┌────────

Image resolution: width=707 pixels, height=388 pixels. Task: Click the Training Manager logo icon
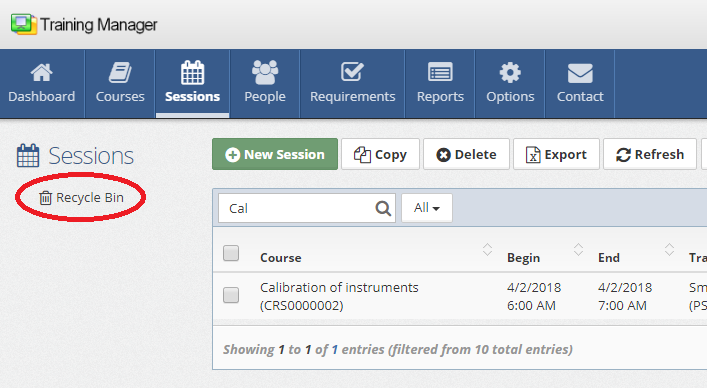point(24,24)
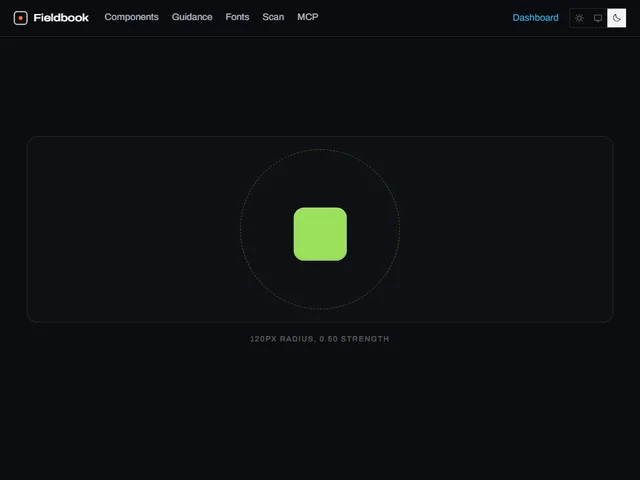Click the Fieldbook logo icon

pyautogui.click(x=20, y=18)
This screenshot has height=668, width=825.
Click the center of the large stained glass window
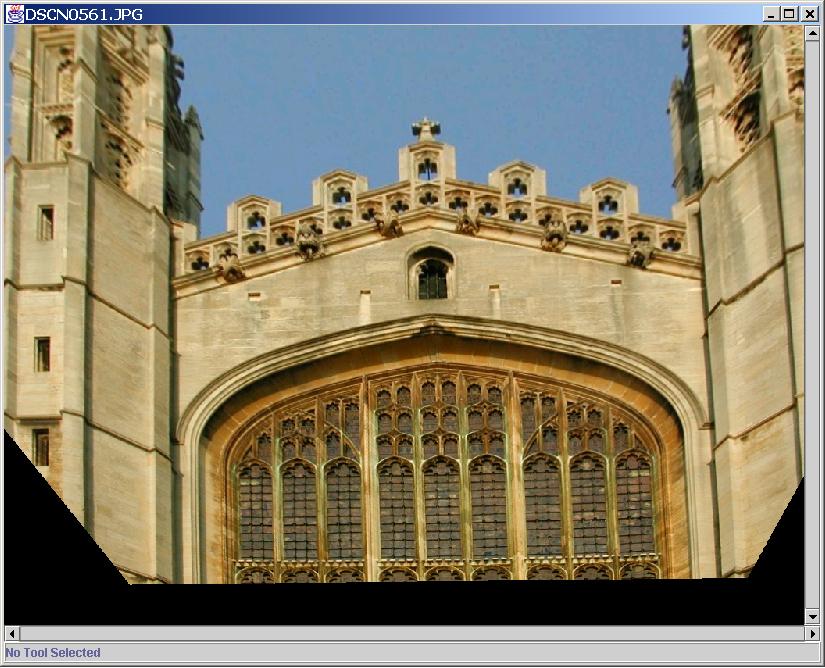pos(447,480)
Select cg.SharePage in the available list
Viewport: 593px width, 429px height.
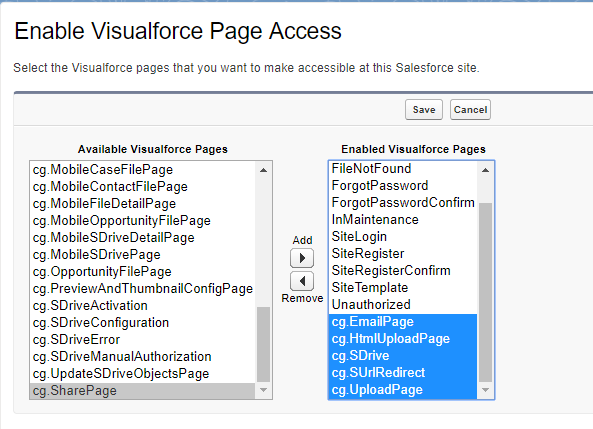142,391

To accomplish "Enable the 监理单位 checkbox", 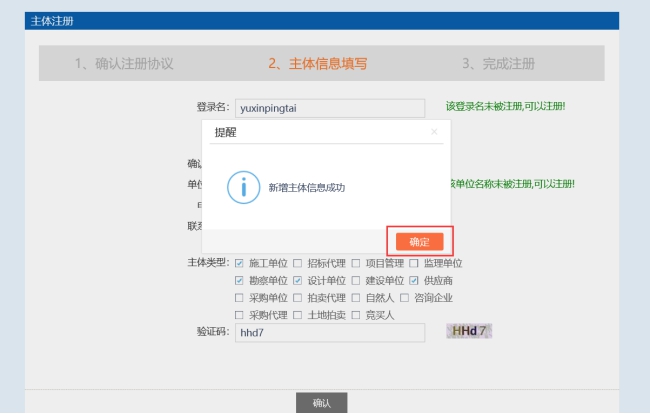I will [414, 263].
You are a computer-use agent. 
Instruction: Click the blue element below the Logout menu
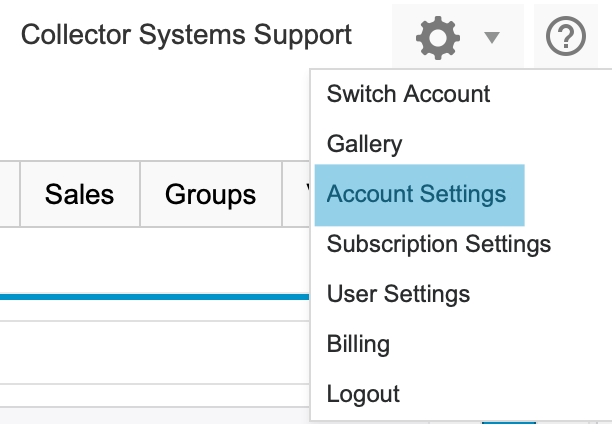[x=508, y=421]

└────────

*The task*.
Excluding all pictures, print exactly and only the lines from the line with "Instruction: Click the" through the end of the records above, both ends included.

*Task solution*.
Instruction: Click the blue element below the Logout menu
[x=508, y=421]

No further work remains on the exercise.